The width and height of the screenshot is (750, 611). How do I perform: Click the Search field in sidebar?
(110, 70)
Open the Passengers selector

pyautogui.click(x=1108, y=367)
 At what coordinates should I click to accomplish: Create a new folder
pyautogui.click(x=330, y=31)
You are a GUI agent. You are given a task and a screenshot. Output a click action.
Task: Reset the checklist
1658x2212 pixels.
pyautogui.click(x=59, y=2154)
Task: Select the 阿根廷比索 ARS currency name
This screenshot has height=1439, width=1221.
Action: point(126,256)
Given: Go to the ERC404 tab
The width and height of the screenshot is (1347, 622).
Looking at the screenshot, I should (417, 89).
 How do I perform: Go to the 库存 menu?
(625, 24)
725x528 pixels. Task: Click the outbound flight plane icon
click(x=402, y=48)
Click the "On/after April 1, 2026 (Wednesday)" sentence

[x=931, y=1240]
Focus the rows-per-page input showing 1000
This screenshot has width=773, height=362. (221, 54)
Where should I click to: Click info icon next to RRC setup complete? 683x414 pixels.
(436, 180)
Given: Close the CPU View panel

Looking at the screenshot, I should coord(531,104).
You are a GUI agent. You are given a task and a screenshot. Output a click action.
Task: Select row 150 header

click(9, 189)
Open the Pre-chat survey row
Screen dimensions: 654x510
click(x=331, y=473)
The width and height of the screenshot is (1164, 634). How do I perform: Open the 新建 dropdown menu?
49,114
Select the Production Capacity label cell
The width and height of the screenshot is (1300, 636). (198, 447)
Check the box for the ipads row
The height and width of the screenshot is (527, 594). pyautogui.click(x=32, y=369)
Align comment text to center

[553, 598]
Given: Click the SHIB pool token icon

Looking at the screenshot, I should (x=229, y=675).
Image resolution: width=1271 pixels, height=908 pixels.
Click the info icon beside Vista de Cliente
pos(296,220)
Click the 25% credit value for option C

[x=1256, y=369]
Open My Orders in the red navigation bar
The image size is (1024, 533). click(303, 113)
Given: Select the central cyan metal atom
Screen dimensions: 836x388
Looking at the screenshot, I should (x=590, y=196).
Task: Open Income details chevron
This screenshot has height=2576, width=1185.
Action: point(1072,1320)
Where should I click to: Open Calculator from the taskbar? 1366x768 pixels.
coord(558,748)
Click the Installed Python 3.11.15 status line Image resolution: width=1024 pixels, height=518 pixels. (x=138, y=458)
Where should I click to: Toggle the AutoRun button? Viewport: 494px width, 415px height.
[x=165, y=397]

§ What to do: For the span from the line containing "The width and height of the screenshot is (1164, 634)." through the last line of the entries above, transcribe each line exactly and leave out everything else.

§ Solution to the problem:
The width and height of the screenshot is (1164, 634). How do I perform: Open the 新建 dropdown menu?
49,114
Select the Production Capacity label cell
The width and height of the screenshot is (1300, 636). (198, 447)
Check the box for the ipads row
The height and width of the screenshot is (527, 594). pyautogui.click(x=32, y=369)
Align comment text to center

[553, 598]
Given: Click the SHIB pool token icon

Looking at the screenshot, I should (x=229, y=675).
Image resolution: width=1271 pixels, height=908 pixels.
Click the info icon beside Vista de Cliente
pos(296,220)
Click the 25% credit value for option C

[x=1256, y=369]
Open My Orders in the red navigation bar
The image size is (1024, 533). click(303, 113)
Given: Select the central cyan metal atom
Screen dimensions: 836x388
Looking at the screenshot, I should (x=590, y=196).
Task: Open Income details chevron
This screenshot has height=2576, width=1185.
Action: point(1072,1320)
Where should I click to: Open Calculator from the taskbar? 1366x768 pixels.
coord(558,748)
Click the Installed Python 3.11.15 status line Image resolution: width=1024 pixels, height=518 pixels. (x=138, y=458)
Where should I click to: Toggle the AutoRun button? Viewport: 494px width, 415px height.
[x=165, y=397]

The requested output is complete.